• **SELECTED PASSAGE**:
────────────────────────────────────────

The future role for the European Innovation Partnership for agricultural productivity and sustainability

One of the new initiatives to be announced by the Commission when it publishes its legislative proposals for the CAP post 2013 on Wednesday 12 October next will be the European Innovation Partnership (EIP) for agricultural productivity and sustainability. The Commission attaches great importance to this instrument to address lagging productivity growth in agriculture and to contribute to increased innovation.

To date, there is relatively little information on how this new instrument would work and what it will mean. The Commission is still in the process of internal reflection to define the objectives and governance of the EIP. However, some light is thrown on the Commission’s thinking in the evidence of Commissioners Ciolos and Geoghegan-Quinn to a recent UK House of Lords inquiry into Innovation in EU agriculture.

The emphasis in the new tool is very much on overcoming perceived bottlenecks to getting research results adopted on the ground. According to the Commission’s analysis, the main problem is the insufficient information flow and missing links between different actors (farmers, advisers, enterprises, and researchers). As Mr Georg Häusler, Commissioner Ciolos’ chef de cabinet, colourfully put it in his evidence to the committee:

The basic difficulty seems to be that scientists are doing science somewhere in the corner and farmers are asking for something, but the scientists do not know what the farmers want and the farmers to not know what science does. This is why we launched the European Innovation Partnership.

European Innovation Partnerships – a new EU instrument

But first, some background. European Innovation Partnerships as a new approach to innovation were first proposed in the Europe 2020 strategy and further elaborated in the Commissions’ Communication on an Innovation Union in 2010. The idea was to speed up the development and deployment of the technologies needed to meet the various challenges for Europe identified in those documents. The Partnerships themselves focus on improved governance arrangements to help speed up the adoption of research findings and to overcome the fragmentation of research activity in Europe. Through Innovation Partnerships, the EU aims at rebuilding broken links in the chain between research and bringing innovation to the market.

Innovation Partnerships are a novel concept, so the Commission wanted to test the concept through a pilot partnership to help validate the added value of the concept, gauge the interest and commitment of all key stakeholders, provide insights into how best to develop work packages and assure effective governance. The pilot chosen was an EIP on active and healthy ageing. The ageing EIP was launched this summer following a public consultation and formation of a steering group to assist with the preparatory work. The Commission will later present an assessment of the experiences in this pilot, and preparatory work for the agricultural sustainability and productivity EIP is underway.

────────────────────────────────────────

• **PROMPT 1**:
Pull out each line in the records below that contains the word "icon", and copy those lines unchanged.

• **DATA TO PROCESS**:
────────────────────────────────────────

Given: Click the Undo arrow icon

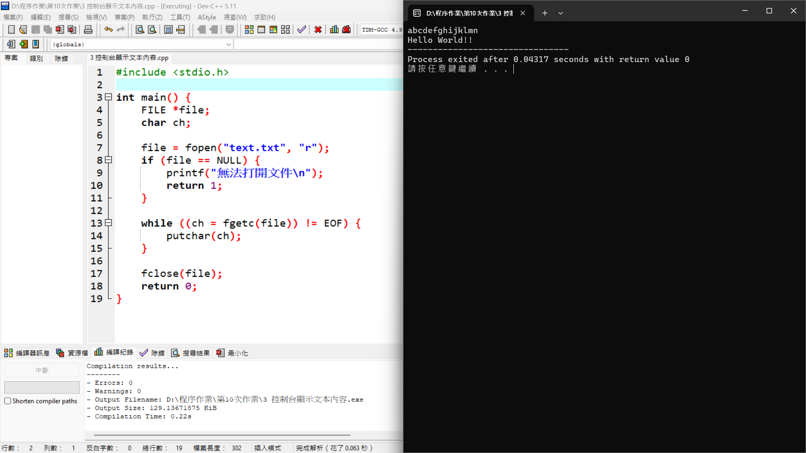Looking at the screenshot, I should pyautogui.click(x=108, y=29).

────────────────────────────────────────

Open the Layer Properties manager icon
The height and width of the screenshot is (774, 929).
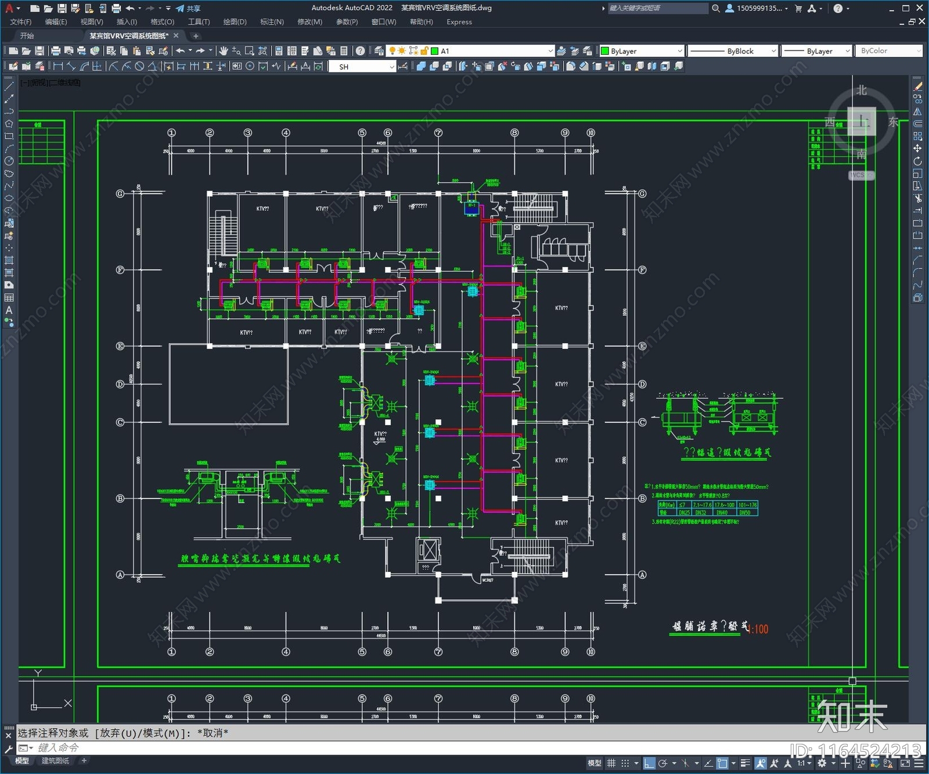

────────────────────────────────────────

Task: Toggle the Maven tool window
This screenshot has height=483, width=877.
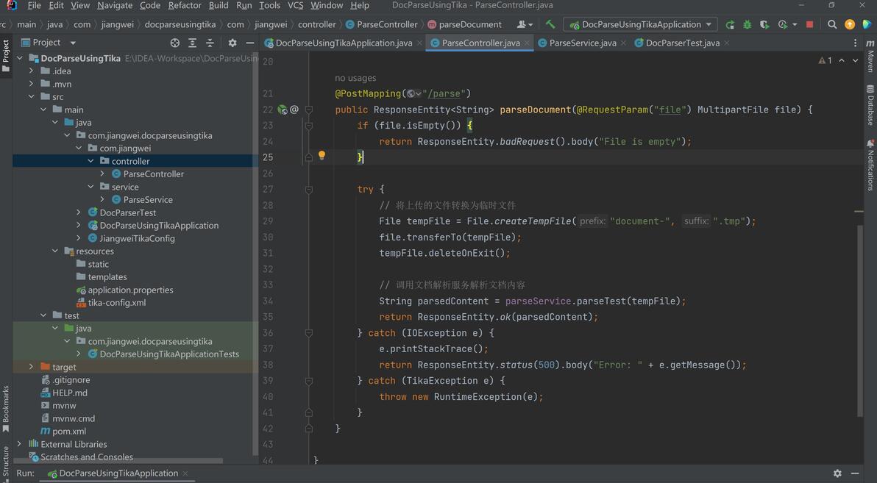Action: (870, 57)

────────────────────────────────────────

• **PROMPT 2**:
Go on with the article on the European Innovation Partnership for agriculture, starting after its last sentence.

• **FINAL ANSWER 1**:
Given: Click the Undo arrow icon
Open the Layer Properties manager icon

• **FINAL ANSWER 2**:
Objectives and functioning of the agricultural EIP

According to the Commissioners in their evidence to the House of Lords committee:

The main role of the future EIP ‘Agricultural Productivity and Sustainability’ would be to look at the whole innovation cycle from R&D all the way to products or services on the market and enhance the effectiveness and the integration of innovation instruments. In this respect it will rely mainly on existing instruments, rather than creating new ones. It will look at actions provided by the Rural Development Policy and the Research Framework. These may include cooperation, pilot-projects, knowledge transfer, advisory services, and dissemination. It is anticipated that the creation of a functioning network will fill the current gap between farmers, rural enterprises, and advisors, on the one hand, and science on the other to allow the sector to take full advantage of innovation to produce more with less. It will improve co-ordination between actors and facilitate the use of opportunities provided by the different policy fields (Common Agricultural Policy (CAP), EU Research Policy). will bring together all relevant actors at EU, national and regional levels in order to: (i) step up research and development efforts; (ii) coordinate investments in demonstration and pilots; (iii) anticipate and fast-track any necessary regulation and standards; and (iv) mobilise ‘demand’ in particular through better coordinated public procurement to ensure that any breakthroughs are quickly brought to market.

The partnership would mobilise and bring together all actors around a common target—from those conducting basic and applied research, all the way to the final user like farmers and businesses, including every step in between. This would require overcoming barriers resulting from a traditional ‘division of labour’, be it across geographical borders or areas of competence.

The partnership should provide these actors with a forum, in which they can identify, develop and test innovative solutions and ensure the smoothest possible transition from conception to implementation. In addition to these stakeholders, it will involve Programming Authorities, the SCAR, and the Commission.

To this point, the EIP seems something rather rarefied and top-heavy with a lot of meetings potential, but it is hard to see the direct connection with improvements in agricultural sustainability and productivity. Three tools within the EIP may give it more bite.

Funding

The first is the promise, in the Commission’s proposed multi-annual financial framework for 2014-2020, to increase funding in the next EU research programme (to be called HORIZON 2020) from less than €2 billion now to €4.5 billion. Most public agricultural research spending comes from member state budgets, but nonetheless this is a welcome increase.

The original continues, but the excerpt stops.